- [EXERCISE INSTRUCTIONS] Which lines of the entries below include "computer"? List them all.

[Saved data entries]
###

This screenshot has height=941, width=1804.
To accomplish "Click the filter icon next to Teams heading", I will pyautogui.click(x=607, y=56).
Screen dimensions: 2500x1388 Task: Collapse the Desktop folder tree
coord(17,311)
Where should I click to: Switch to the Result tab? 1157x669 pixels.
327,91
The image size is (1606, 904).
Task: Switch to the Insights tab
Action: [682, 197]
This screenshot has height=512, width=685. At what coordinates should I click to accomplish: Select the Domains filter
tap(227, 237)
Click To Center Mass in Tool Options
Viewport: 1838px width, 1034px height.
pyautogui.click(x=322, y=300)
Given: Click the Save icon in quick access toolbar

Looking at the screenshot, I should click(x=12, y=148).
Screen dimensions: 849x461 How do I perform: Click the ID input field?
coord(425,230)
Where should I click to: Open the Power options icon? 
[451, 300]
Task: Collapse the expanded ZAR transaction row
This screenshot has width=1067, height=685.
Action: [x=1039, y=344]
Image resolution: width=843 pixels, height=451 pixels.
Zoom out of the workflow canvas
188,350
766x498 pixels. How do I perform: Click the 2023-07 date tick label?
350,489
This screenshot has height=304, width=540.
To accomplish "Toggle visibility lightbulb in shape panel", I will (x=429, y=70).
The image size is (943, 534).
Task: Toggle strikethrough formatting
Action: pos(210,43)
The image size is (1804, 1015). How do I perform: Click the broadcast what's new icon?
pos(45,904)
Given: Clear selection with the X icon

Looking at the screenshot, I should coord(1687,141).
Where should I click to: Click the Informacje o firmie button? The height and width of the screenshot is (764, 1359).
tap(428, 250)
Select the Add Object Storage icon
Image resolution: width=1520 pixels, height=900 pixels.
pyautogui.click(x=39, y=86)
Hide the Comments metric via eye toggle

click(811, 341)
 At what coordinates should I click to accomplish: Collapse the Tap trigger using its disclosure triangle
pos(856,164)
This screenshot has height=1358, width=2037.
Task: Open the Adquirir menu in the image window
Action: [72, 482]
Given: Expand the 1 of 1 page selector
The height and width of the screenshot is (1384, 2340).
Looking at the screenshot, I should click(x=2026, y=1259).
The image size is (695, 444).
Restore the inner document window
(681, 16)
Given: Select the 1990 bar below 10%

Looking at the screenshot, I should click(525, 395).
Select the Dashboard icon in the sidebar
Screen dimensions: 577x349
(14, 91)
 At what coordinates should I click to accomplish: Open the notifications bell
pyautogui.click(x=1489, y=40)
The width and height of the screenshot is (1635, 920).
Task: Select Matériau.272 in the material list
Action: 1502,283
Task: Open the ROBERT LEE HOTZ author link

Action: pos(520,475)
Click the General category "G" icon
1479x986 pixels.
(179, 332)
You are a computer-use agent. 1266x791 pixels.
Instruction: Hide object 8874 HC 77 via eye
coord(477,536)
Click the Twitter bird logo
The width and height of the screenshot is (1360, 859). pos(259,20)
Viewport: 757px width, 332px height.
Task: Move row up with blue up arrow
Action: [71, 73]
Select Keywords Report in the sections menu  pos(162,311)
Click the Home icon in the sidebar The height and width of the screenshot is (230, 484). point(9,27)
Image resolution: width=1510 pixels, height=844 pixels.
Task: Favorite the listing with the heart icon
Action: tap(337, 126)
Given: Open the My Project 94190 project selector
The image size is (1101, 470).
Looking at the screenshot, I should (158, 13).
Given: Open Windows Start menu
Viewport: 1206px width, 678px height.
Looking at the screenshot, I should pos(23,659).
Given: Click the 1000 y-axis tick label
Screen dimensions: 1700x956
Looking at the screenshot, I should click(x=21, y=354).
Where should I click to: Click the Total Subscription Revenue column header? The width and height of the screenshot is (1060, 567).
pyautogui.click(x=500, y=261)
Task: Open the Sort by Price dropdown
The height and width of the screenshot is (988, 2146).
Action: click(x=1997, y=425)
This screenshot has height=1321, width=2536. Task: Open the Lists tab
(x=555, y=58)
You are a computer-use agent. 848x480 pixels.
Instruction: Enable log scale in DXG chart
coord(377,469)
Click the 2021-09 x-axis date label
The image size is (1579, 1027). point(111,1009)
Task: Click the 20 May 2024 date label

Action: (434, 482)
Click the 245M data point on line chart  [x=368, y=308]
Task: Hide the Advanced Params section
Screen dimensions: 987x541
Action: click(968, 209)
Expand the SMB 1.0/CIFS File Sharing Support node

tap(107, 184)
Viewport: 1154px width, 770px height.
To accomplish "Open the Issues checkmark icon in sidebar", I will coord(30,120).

###

- [OUTPUT OF THE TASK]
You are a computer-use agent. 1266x791 pixels.
You are a computer-use agent. 848x480 pixels.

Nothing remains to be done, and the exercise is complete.